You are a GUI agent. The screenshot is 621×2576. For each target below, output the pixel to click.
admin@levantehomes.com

==

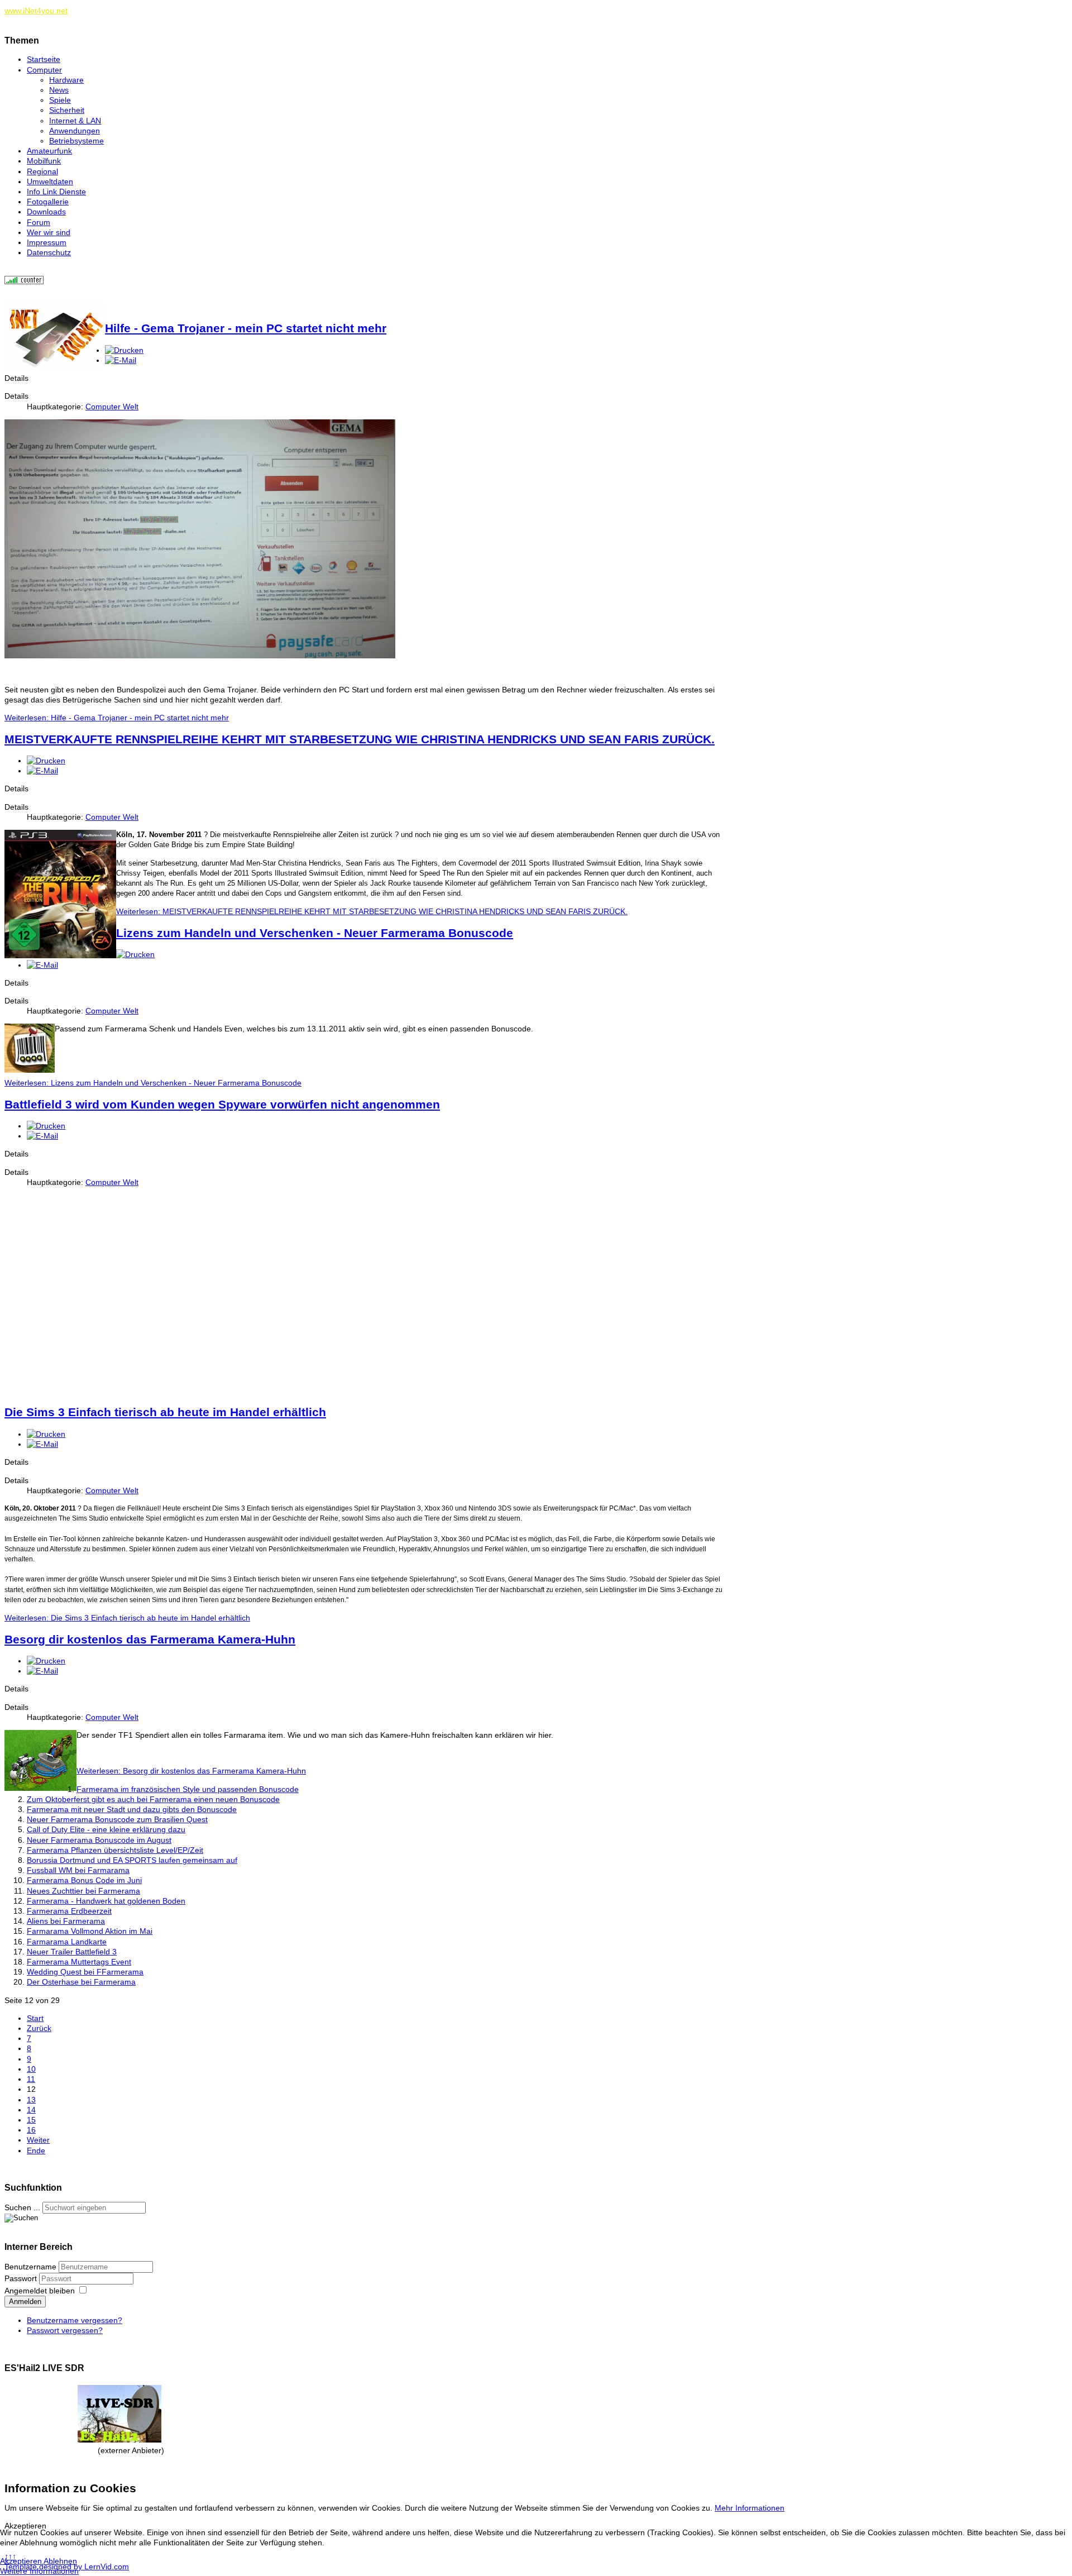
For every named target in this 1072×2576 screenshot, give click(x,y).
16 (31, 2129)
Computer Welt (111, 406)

## Task directions
Which lines above run from the one containing "You are a GUI" down to the one containing "admin@levantehomes.com"? Repeat exactly those, both ends included, and nothing else.

## Final answer
You are a GUI agent. The screenshot is 621×2576. For each target below, output the pixel to click.
admin@levantehomes.com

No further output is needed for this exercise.